Friends Through Pain


Pain is relentless in this world. It skews our perception and debilitates us from seeing the good that comes from the opportunities from pain. Presence of friends is sometimes all we need to go through pain. We need friends in our lives who will not back out when times get rough, and who will stay and fight with us to encourage us, and to pick us back up off the ground. We need friends to guide us back to a hope. It is beneficial to both the one in need and the one comforting. Because of the inevitability of blinding pain in this world, friends are vital to guide us back to Him.

The Book of Ruth is about Hesed, which is the Hebrew word for undying love. This is shown through the friendship between Naomi and Ruth. Ruth’s name means friend. Hence why a book about Naomi is called Ruth as she learned the value of friends. Naomi lost all she had and saw absolutely no future for herself. She lost all sense of hope. Her husband died and shortly after, both her sons died as well. This left Naomi alone with her two daughter-in-law’s, Orpah and Ruth. Naomi is hurt deeply and soaking in her pain and focusing on the lost. When we focus on the lost, we blind ourselves of seeing what lays ahead. God’s plan is much greater than any plan we set for ourselves. Setting plans for our lives sets us up for pain which blinds us from seeing God’s ultimate plan; find friends to guide you back to His plan. Friendships are vital to walking back towards God.

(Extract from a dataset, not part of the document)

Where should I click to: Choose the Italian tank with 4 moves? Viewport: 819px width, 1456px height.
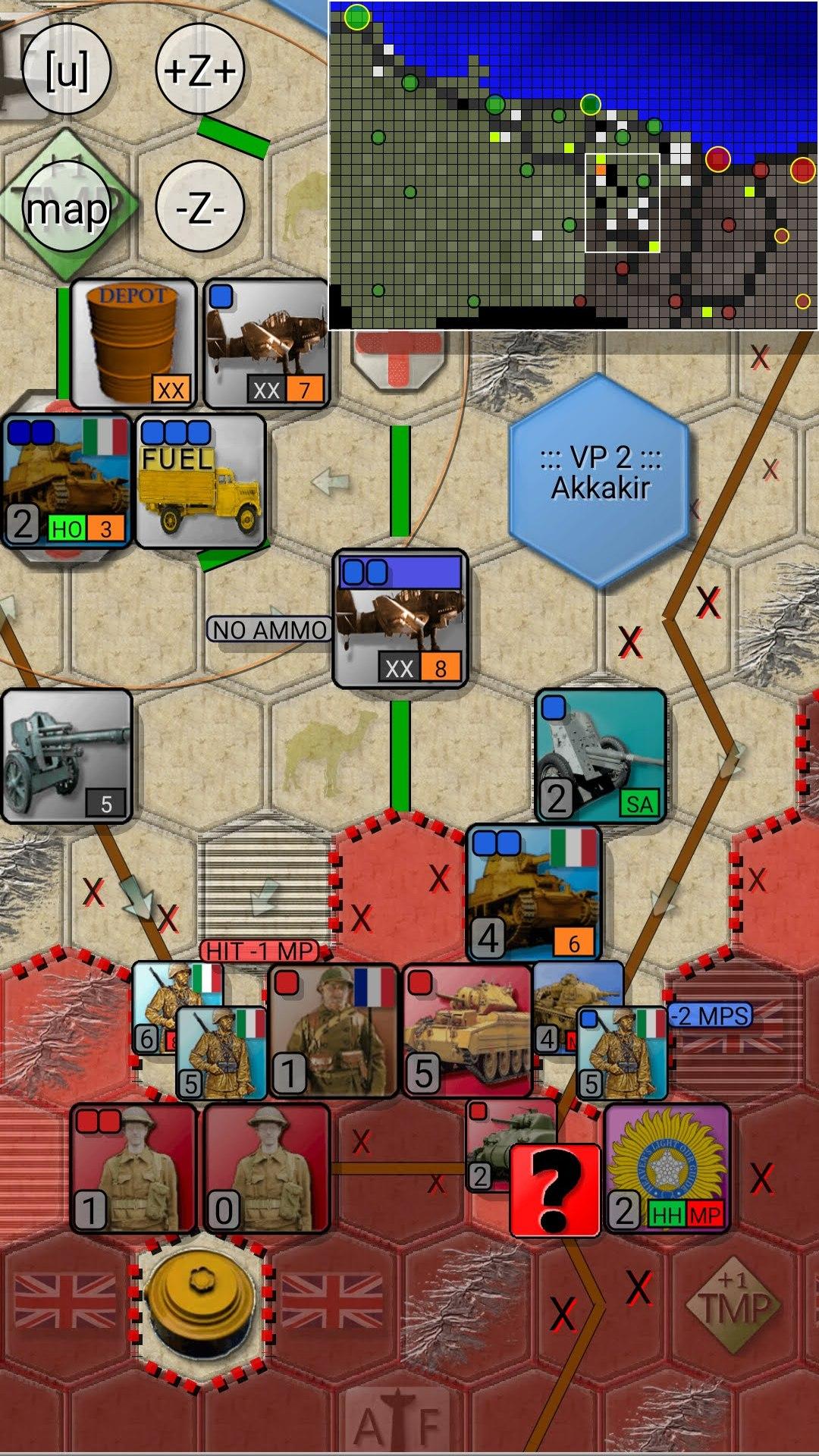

Ruth 1:14 tells us this, “And they lifted up their voices and wept again; and Orpah kissed her mother-in-law, but Ruth clung to her.” The definition of cling is to attach oneself to. Ruth clings to Naomi at the perfect time. In the next couple of verses, Naomi insists Ruth to leave, but Ruth refuses to leave. Their friendship is until death. Ruth’s commitment as a friend to Naomi is what Hesed is all about. God rewards those who carry others burdens alongside them. We see in the dialogue between Boaz and Ruth in Ruth 2:11-12 that this is true. Ruth gives up everything she knows to encourage and comfort Naomi. Not only should we find a friend who will do this for us, but we also need to be this type of friend to someone else.

Being a friend to someone in need also gains you a friend in the future when you are in need. (Ruth 3:1-5) Naomi puts her pain aside to help out her daughter-in-law, Ruth. Do not allow pain to refrain you from loving. We must love at all costs and do such through people. Personal pain gives you experience in a new field and allows sympathy to enter into your world. That sympathy allows us to relate better, strengthening relationships and permits us to grow together as community.

I love the story in the book of Ruth. It is showing us that when all hope is lost, relationships are vital to bring us back to hope. When we lose hope, we lose the purpose of life. When pain comes your way, open your eyes and look for the benefits. Do not just focus on what was lost. In pain, we seek our own comfort and turn selfish. We need to seek His comfort and look at what God is doing through our pain. In Ruth 4, Naomi ends up being purposeful to Ruth’s marriage to Boaz. This marriage was strictly God using Naomi to help Ruth. Dr. Randall Smith states, “Naomi was trying to save her life; God was setting up saving the world.” We need to stop looking at pain as if God isn’t for us. He loves us and will not forsake us. He will use us. We need to open our eyes to see the goodness coming from the pain. Be the Ruth in someone’s life. Carry the hurt with someone.